今年のU-17欧州選手権を制し、U-17W杯に欧州王者また優勝候補として参加しているフランス。

22日に行われたグループステージ第2節でパラグアイとの激しい撃ち合い(4-3)を制し、2連勝で決勝トーナメント進出を決めた。

昨日、ドイツが“伝統”を発動しアルゼンチンをフルボッコにした話題をお届けしたが、実はフランスは欧州選手権の決勝でそのドイツに4-1と大勝。そして今大会2試合で記録した10ゴールはドイツの8を超えて大会最多と、まさに前評判通りの凶悪な強さである。

そんな若きフランスの守護神を務めるがルカ・ジダン。
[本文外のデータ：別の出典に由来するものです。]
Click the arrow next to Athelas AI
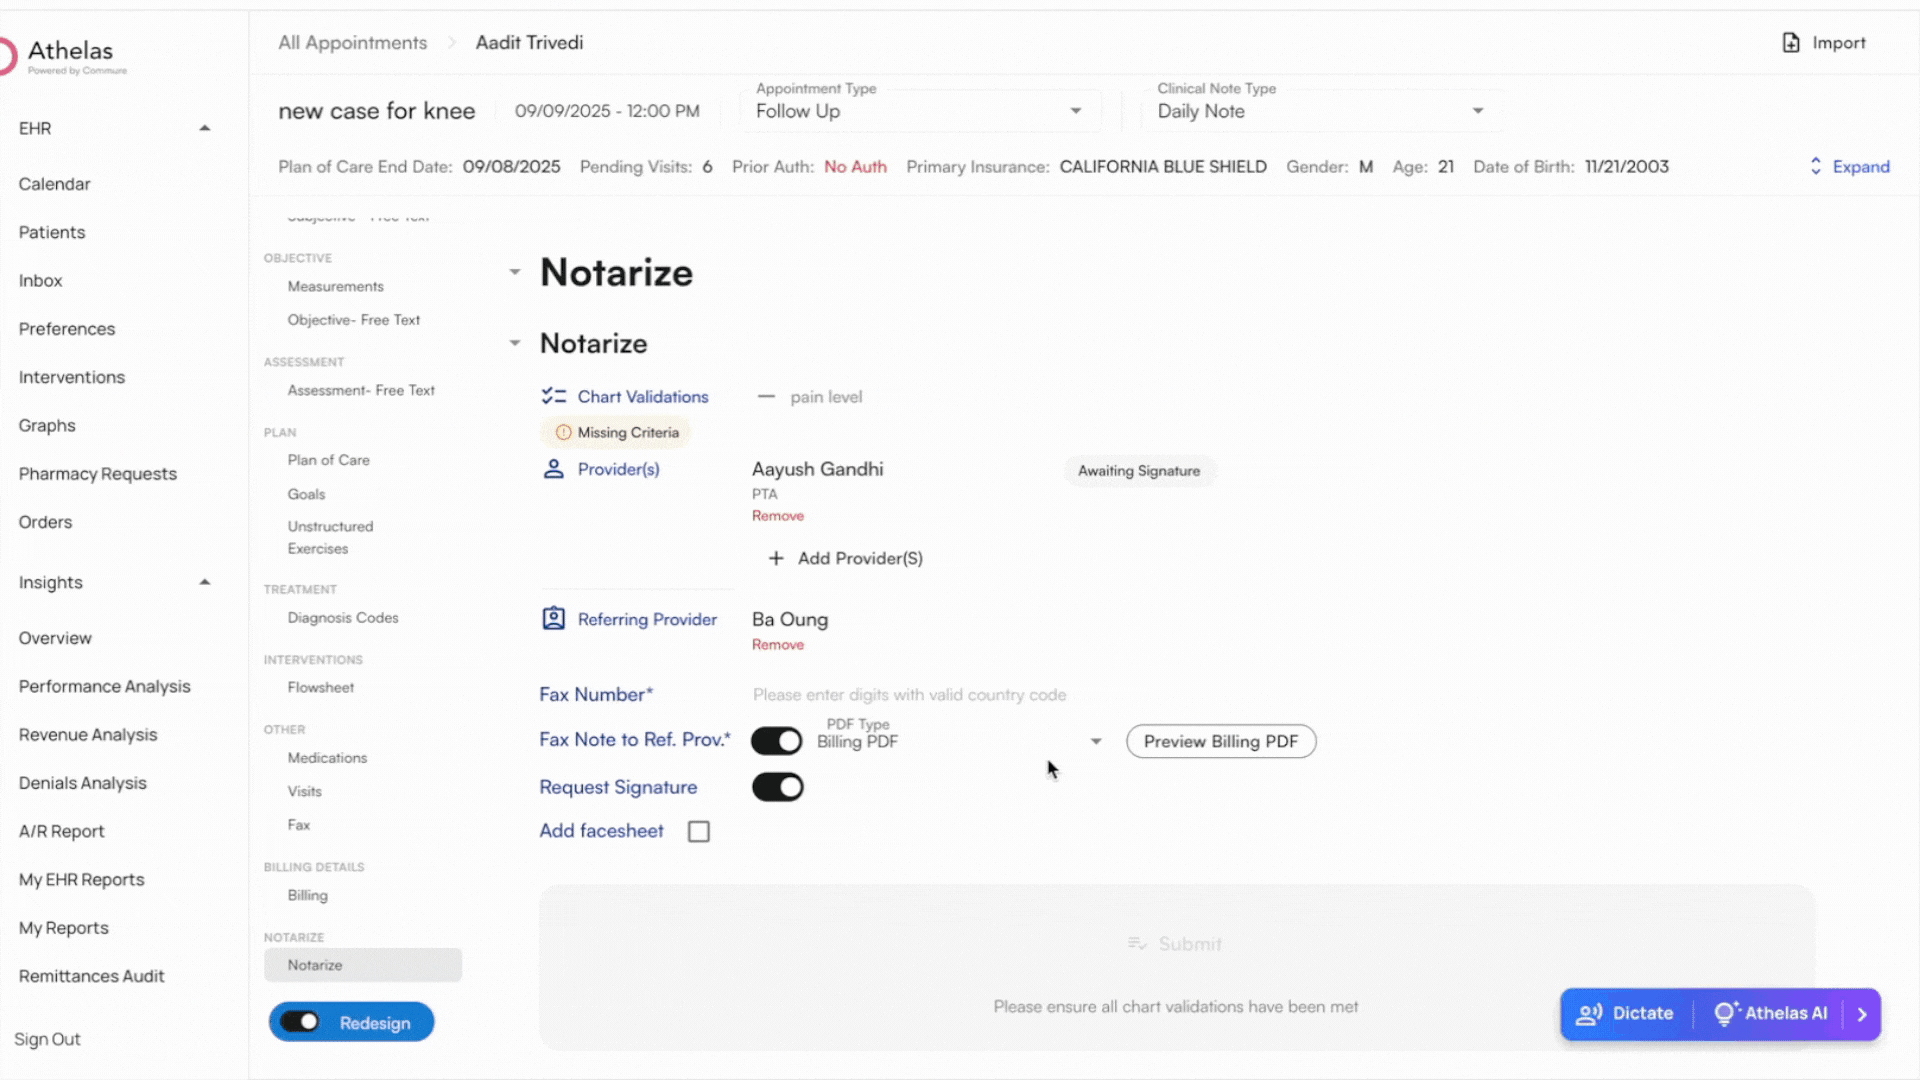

レアル・マドリーの下部組織に所属する、あのジネディーヌ・ジダンの次男坊だ。

「おいおいジダンの息子がGKかよ…」と思わなくもないが、さすがはジズーの息子。この試合の途中にこんなプレーを見せていた。

WOW!

味方からのバックパスを受けるルカにパラグアイの選手が猛プレス。そこでルカはなんとボールを軽く浮かせて相手をいなしたのである。ポルトガル語でいう「シャペウ」だ。

大会前「父とは比較されたくない」と語っていた17歳のルカだが、GKにして父譲りのなんともトリッキーな技。ドイツ代表GKマヌエル・ノイアーを目標に掲げるだけあり、足元の技術には相当自信を持っているらしい。

しかしよくよく見るとルカが浮かせたボールは相手を掠めており、一歩間違えれば失点に繋がる危険なもの。しかもその後タッチライン際の味方に送ったパスはあっさりカットされ、あわやピンチを招くところであった。

攻撃陣の破壊力は凄まじいフランスだが、守備陣は2試合で4失点。ルカとしてはここまでやや不本意な大会と言えるかもしれない。